Labrador ship's crew will begin tracking information about Arctic whales
Umiak I, which travels the Arctic year-round, uniquely positioned to provide information on whale migration
It usually focuses on transporting ore from Voisey's Bay, but now the Umiak I will add scientific whale research to its duties.
The crew of the Umiak I, one of the largest vessels sailing off the Labrador coast, will help gather scientific data on whales seen on their journeys now that Fednav, the company that owns the ship, has joined a group of whale watchers called the Marine Mammal Observation Network.
"We know that the shipping industry has an impact on the environment in which it operates and we just believe that this is our obligation to carry out sustainable activities and disrupt as little as possible the environment," said Marie-Andrée Giguère of Fednav.
Crew members were trained in Quebec by Green Marine, an environmental certification program, to collect information about the whales. That training included tips on identifying different whale species by characteristics like their size, their blow, their colour, their shape and their behaviour. There are 13 types of whales within the waters sailed by the Umiak I, she said.
"We know that they know already a lot about whales, as they sail for years in these waters, but this is more tips," Giguère said.
Can contribute to marine management plans
The information collected by the Umiak I crew will add to the base of knowledge about whale migration by tracking whale populations and patterns.
"The thing is that we don't know a lot about the migration of some whales in the Arctic and the Labrador coast, so all observation will help the NGO, the government to establish a list of sensitive areas if needed," Giguère said.

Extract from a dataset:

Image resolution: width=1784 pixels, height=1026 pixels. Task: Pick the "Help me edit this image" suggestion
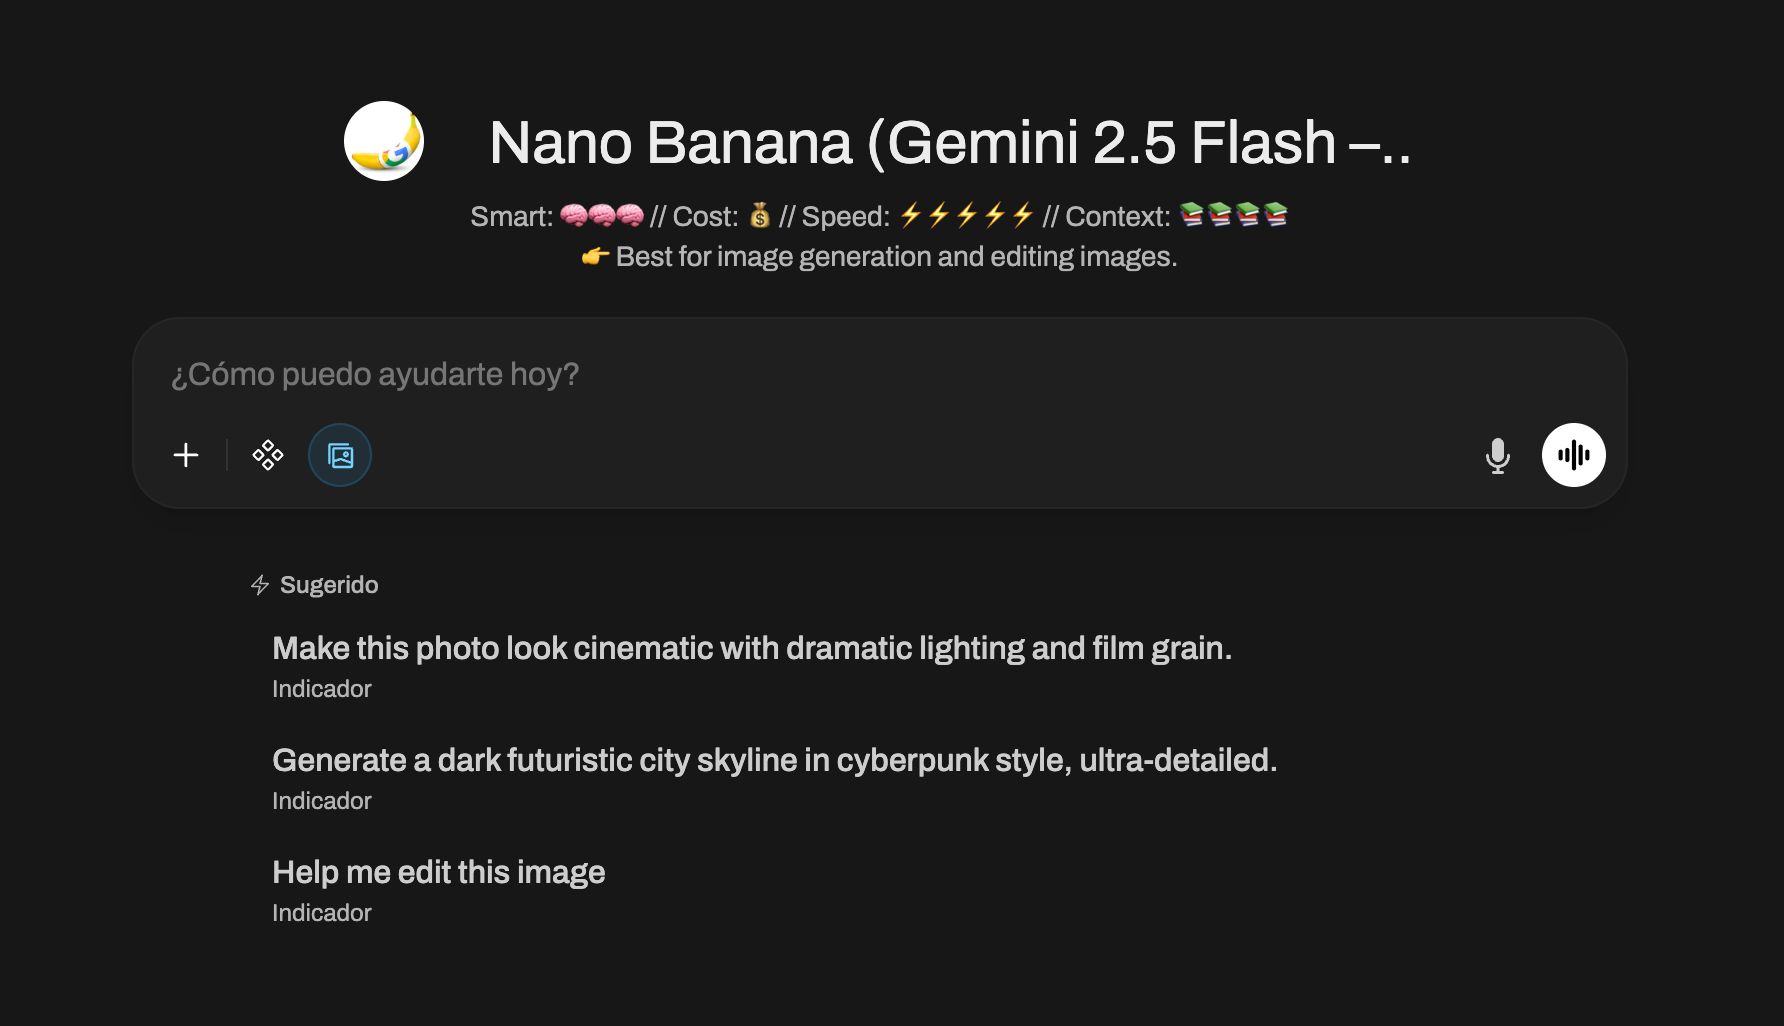(x=438, y=873)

The Umiak I is uniquely suited to collect that information because it sails in the Arctic or near Arctic year round, and Fednav is the only company with ships doing so, she said.
The research could help companies better understand shipping routes, and how they can be planned for the least impact on whale populations, and contribute to the development of marine management plans, she said.
Meanwhile, Fednav is talking with Green Marine and the Marine Mammal Observation Network about what they can do in the future that might help protect marine life along their shipping routes, Giguère said.
"If we can do more, we will do more."